• _WORK TASK_: Below is a block of entries; repeat exactly the lines starting at the line that contains "You are a computer-use agent. Viewport: 1512px" and ending at the line that contains "Instruction: Open the hamburger sidebar menu", both included.
::: RECORDS PROVIDED
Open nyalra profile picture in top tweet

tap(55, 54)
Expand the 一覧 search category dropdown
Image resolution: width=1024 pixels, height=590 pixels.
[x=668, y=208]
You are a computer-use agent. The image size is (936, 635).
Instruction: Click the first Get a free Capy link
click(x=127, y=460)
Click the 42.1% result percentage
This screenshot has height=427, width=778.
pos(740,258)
::::::
::: RECORDS PROVIDED
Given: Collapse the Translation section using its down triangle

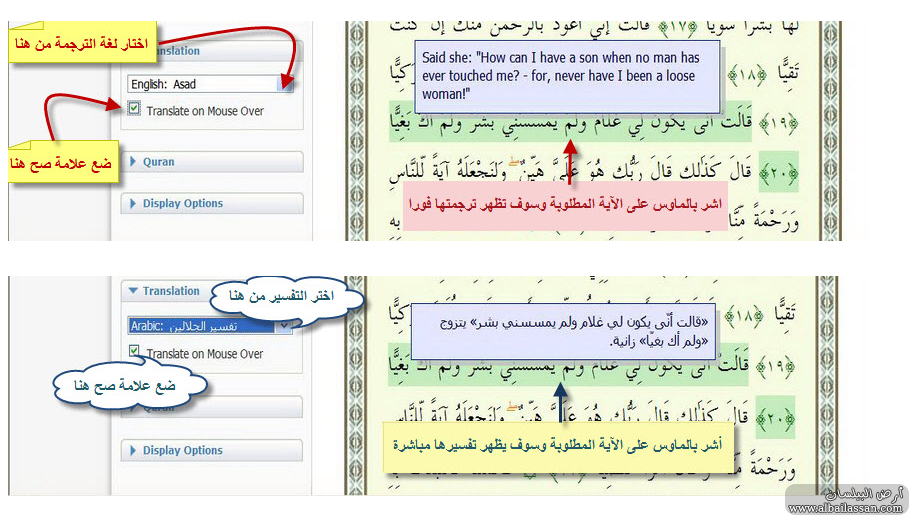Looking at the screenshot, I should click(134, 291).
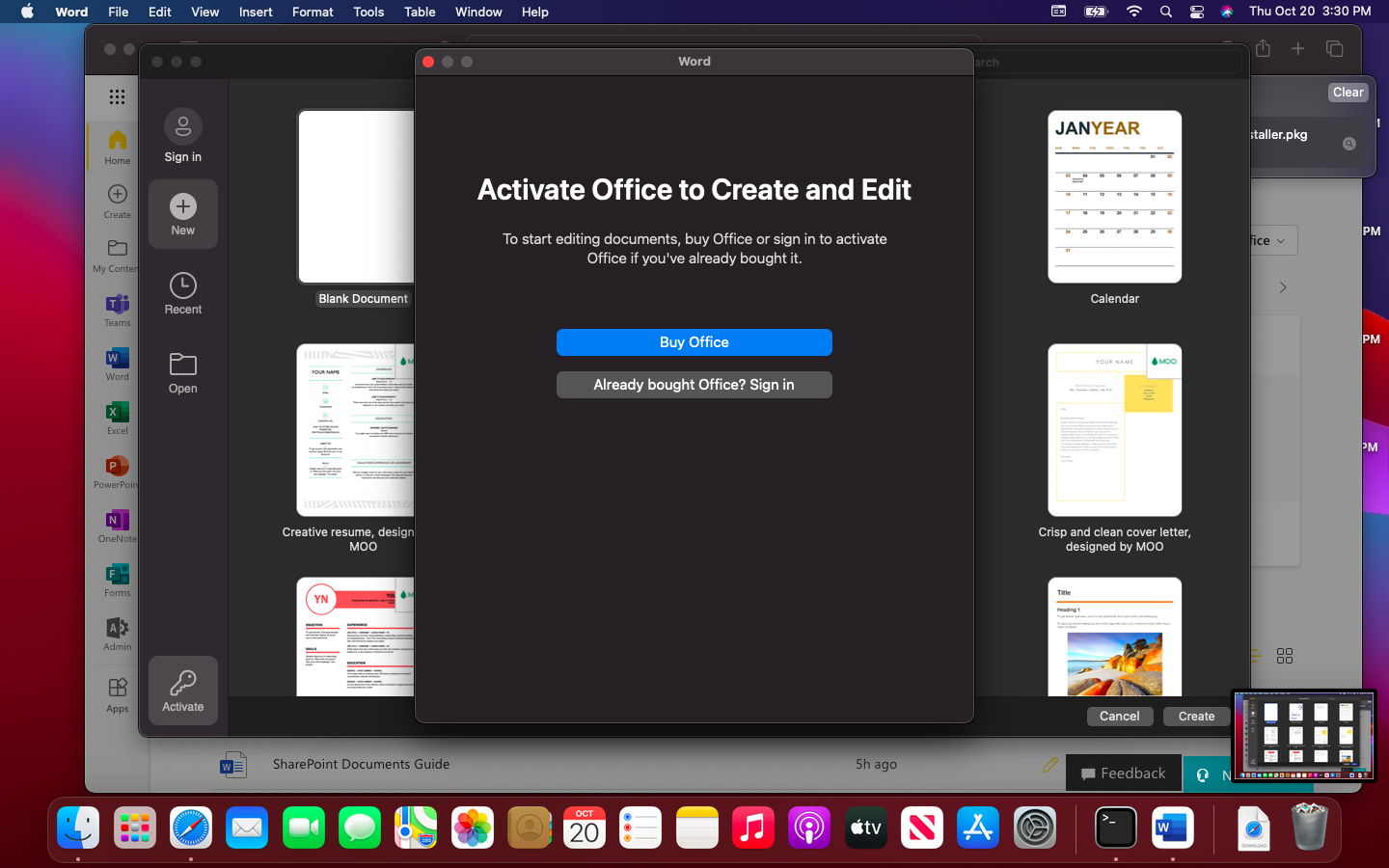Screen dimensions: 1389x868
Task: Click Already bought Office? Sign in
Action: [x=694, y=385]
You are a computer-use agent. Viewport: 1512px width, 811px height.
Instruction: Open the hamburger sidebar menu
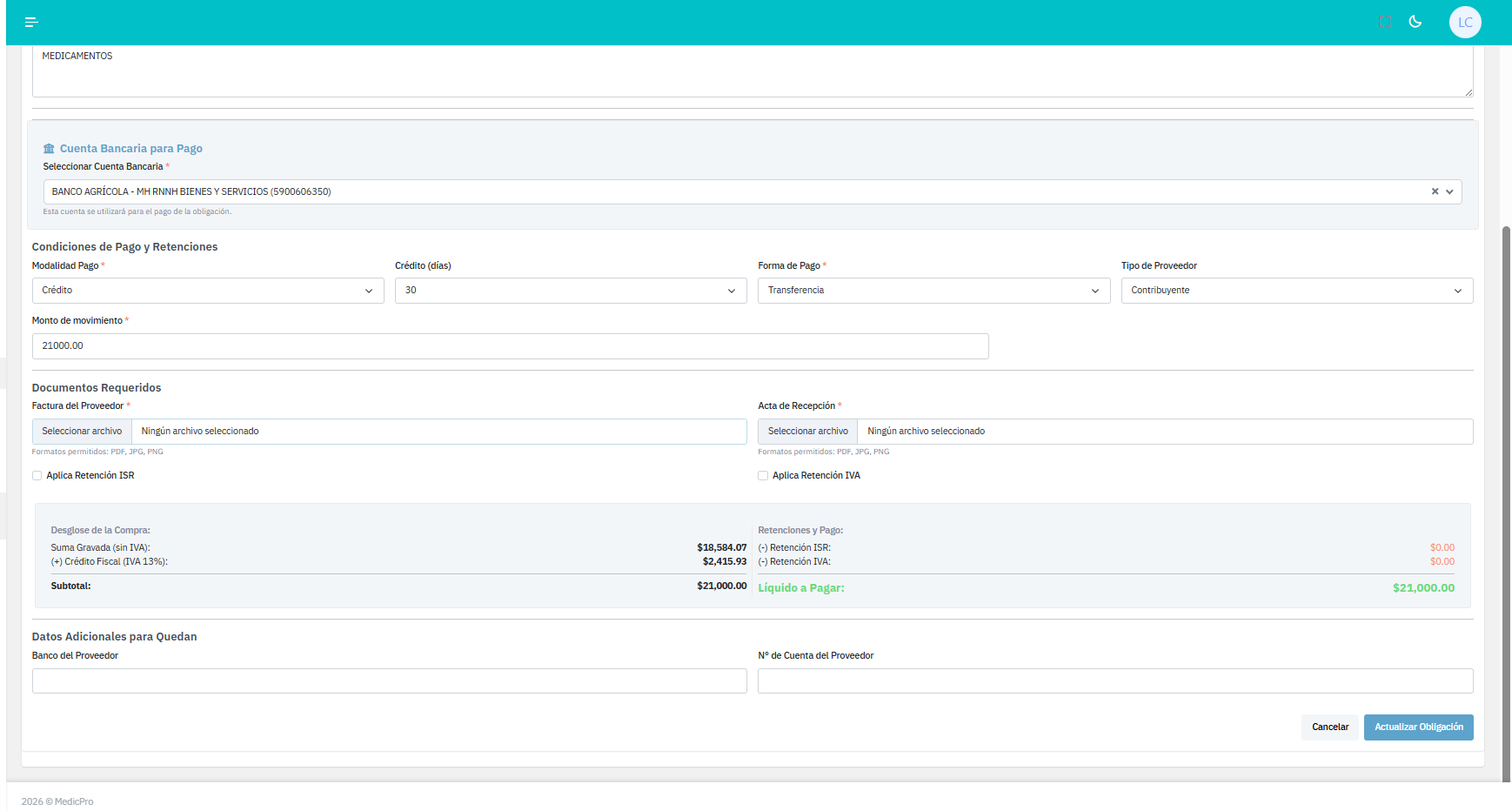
::::::
• _ANSWER BELOW_:
You are a computer-use agent. Viewport: 1512px width, 811px height.
Instruction: Open the hamburger sidebar menu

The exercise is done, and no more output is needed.